### REQUIRED ACTION
Update the material from the line that contains "has width=870, height=2576." through the line that contains "like-icon is located", replacing "screenshot" with "image" and leaving everything else unchanged. Return only those lines, without the pictures.
BEGIN RECORDS FOR PROCESSING
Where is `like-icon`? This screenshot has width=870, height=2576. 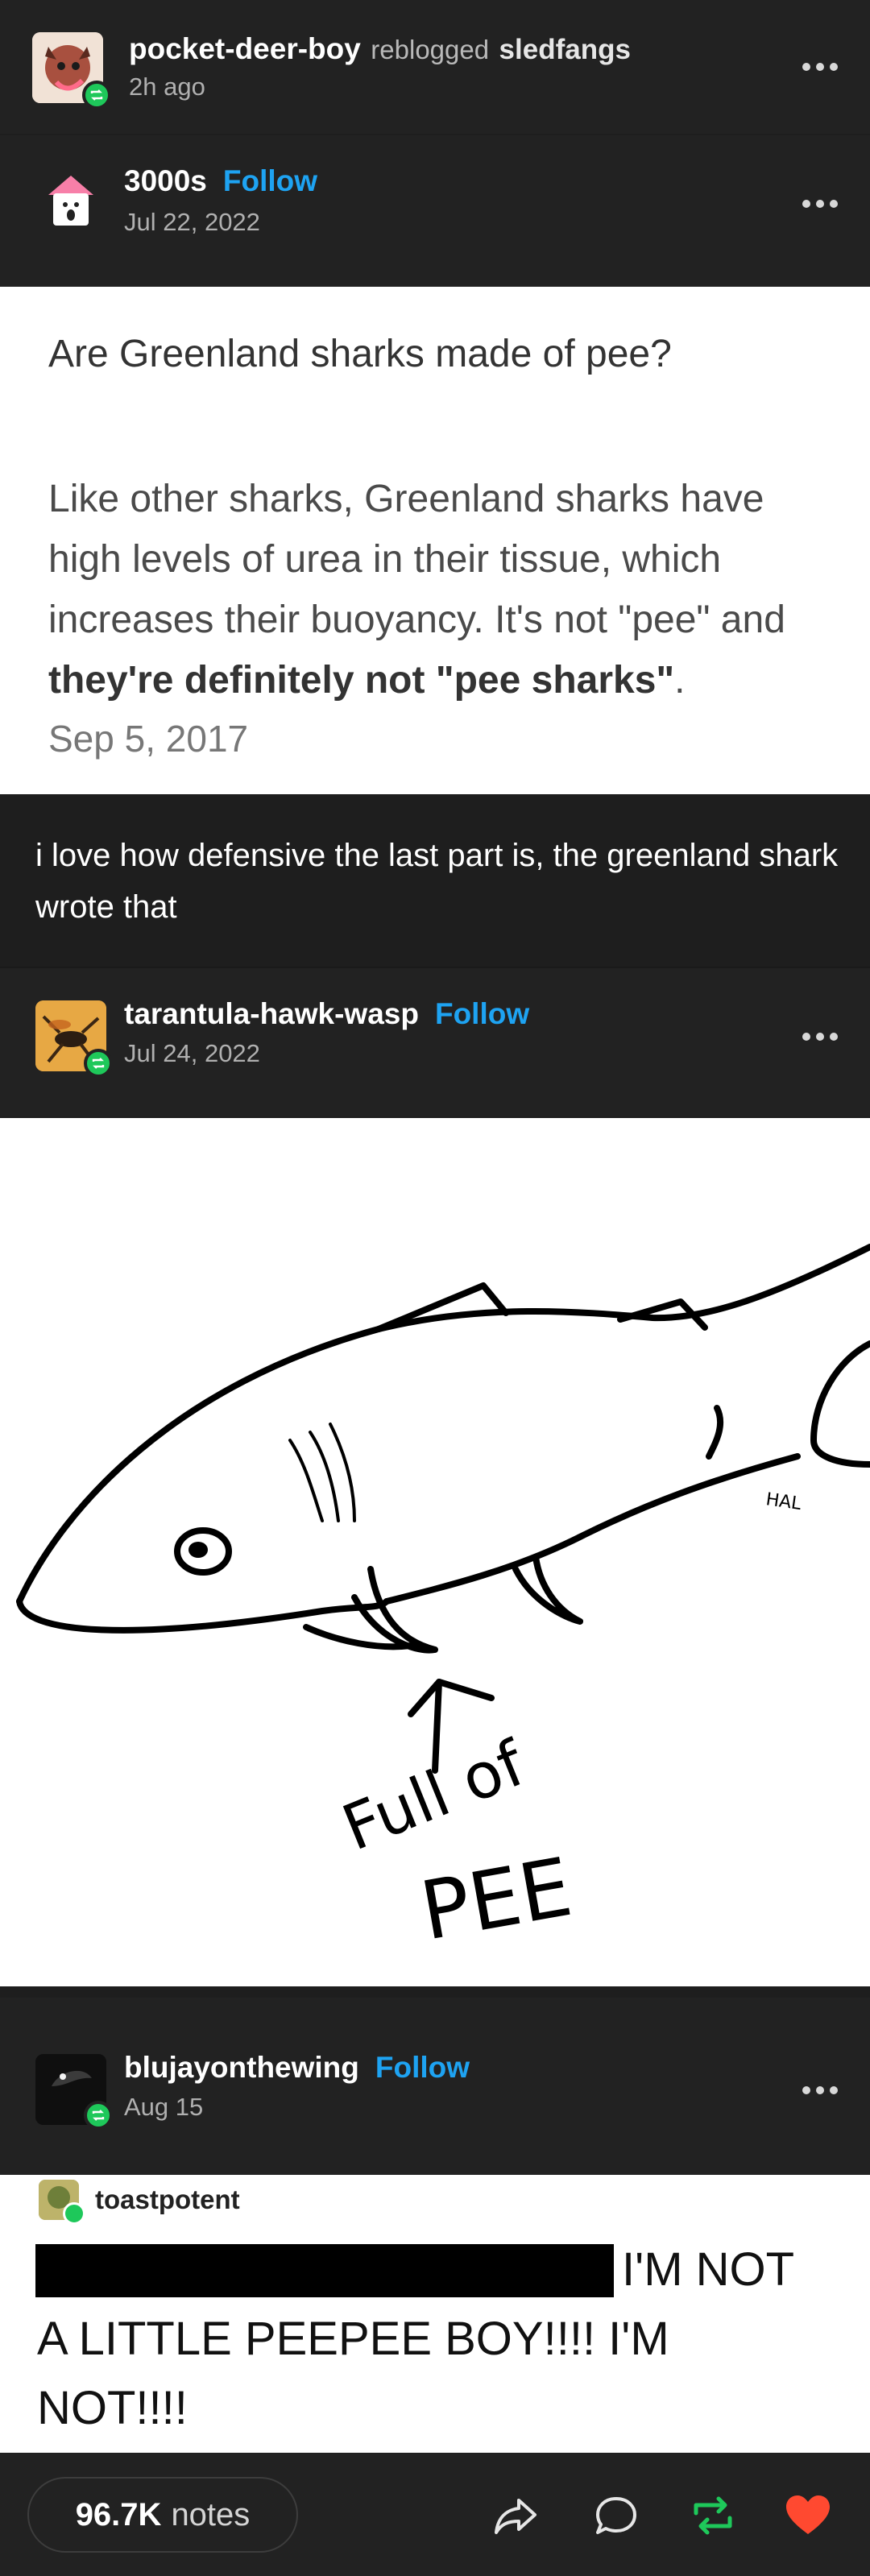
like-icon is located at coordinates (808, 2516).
END RECORDS FOR PROCESSING
BEGIN RECORDS FOR PROCESSING
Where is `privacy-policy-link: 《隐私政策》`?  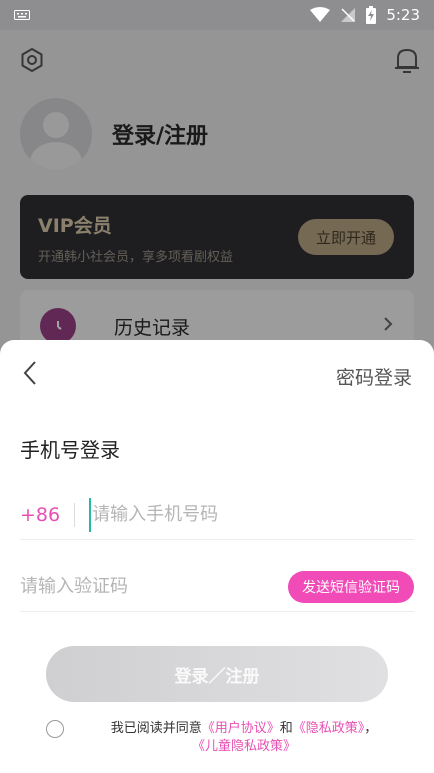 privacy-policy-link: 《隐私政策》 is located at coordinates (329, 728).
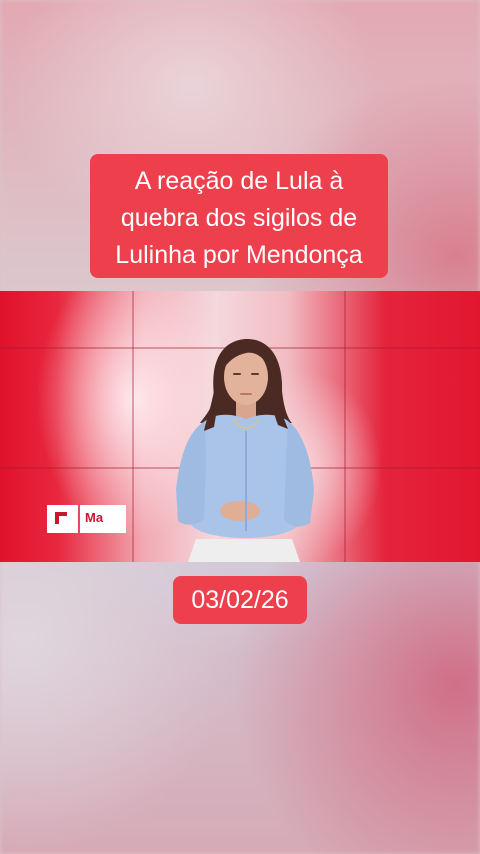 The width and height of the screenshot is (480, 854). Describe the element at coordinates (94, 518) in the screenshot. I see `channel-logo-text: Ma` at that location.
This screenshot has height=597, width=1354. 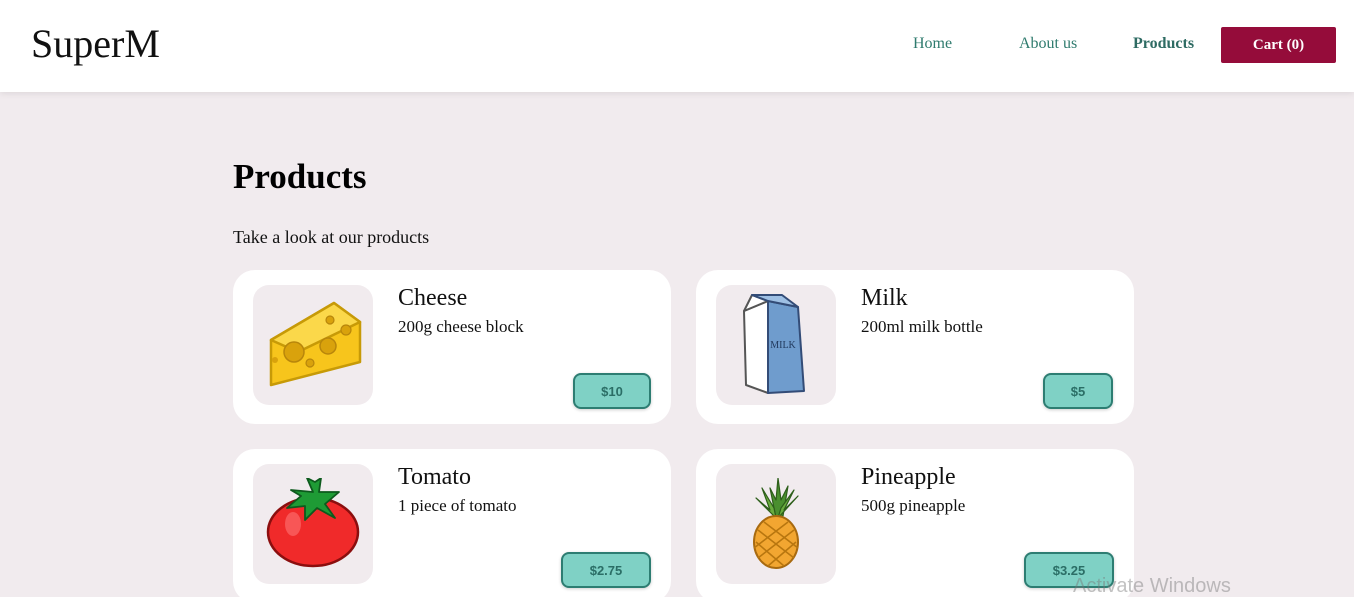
END RECORDS FOR PROCESSING
### WORKED SOLUTION
Where is `like-icon`? This image has width=870, height=2576. 
like-icon is located at coordinates (808, 2516).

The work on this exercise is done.